Task description: Rewrite every line of the data below, requests included, scaling each number in the answers (the coordinates and any image dimensions) by 0.2 and rounding to whole numbers, with halves rounded up. Keep the numbers in the requests unchanged and leave the pictures out.

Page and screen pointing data
— Begin —

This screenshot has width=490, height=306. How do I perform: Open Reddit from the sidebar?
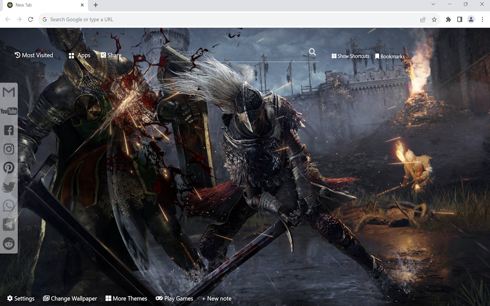coord(8,244)
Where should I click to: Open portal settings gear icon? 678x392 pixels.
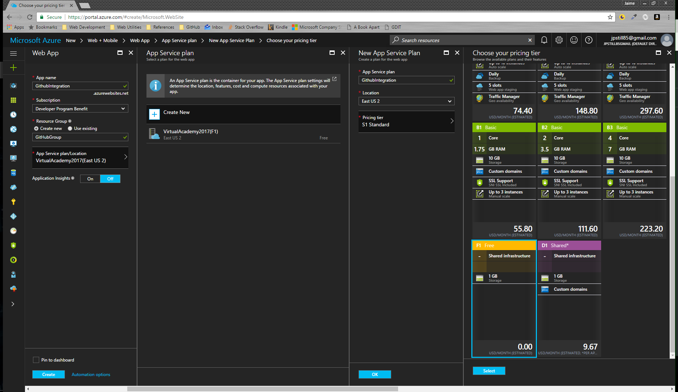point(559,40)
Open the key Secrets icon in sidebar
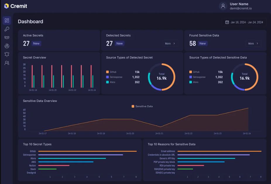Image resolution: width=271 pixels, height=184 pixels. 7,29
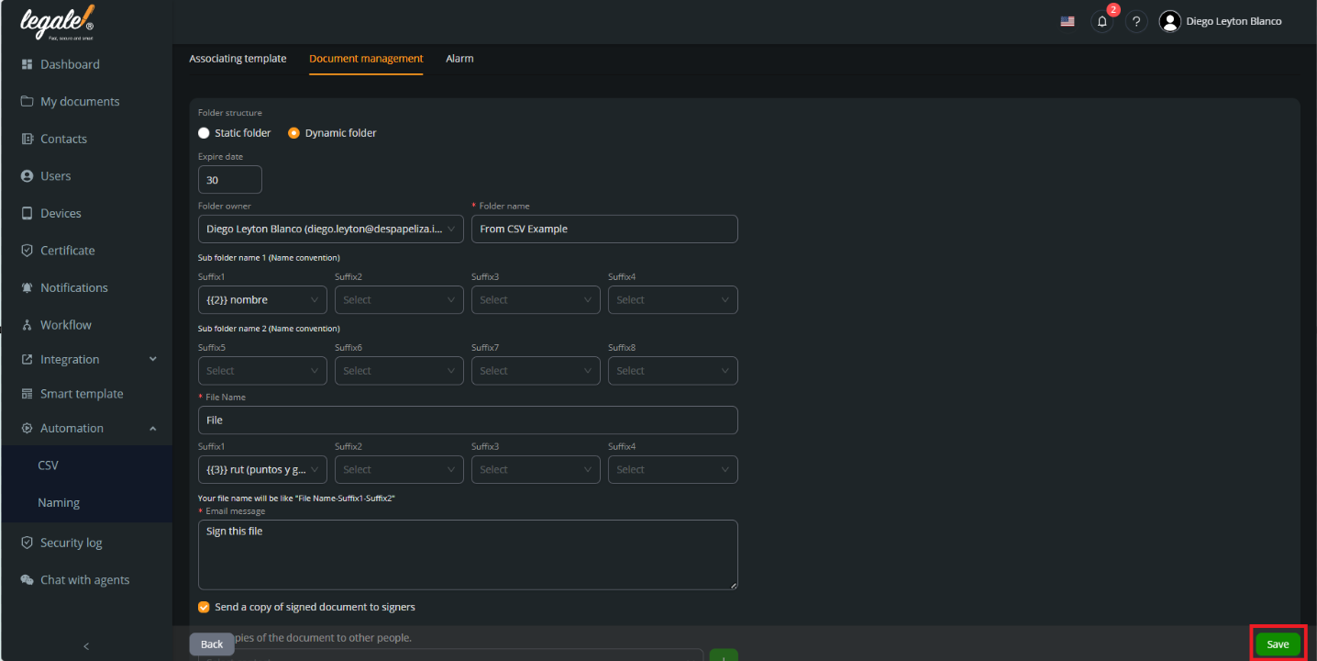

— End —

Exercise answer:
This screenshot has width=490, height=306. How do I perform: Open Reddit from the sidebar?
coord(2,49)
Where should I click to: Open portal settings gear icon? 678x392 pixels.
point(112,8)
Open the key Secrets icon in sidebar
Image resolution: width=54 pixels, height=37 pixels. 1,6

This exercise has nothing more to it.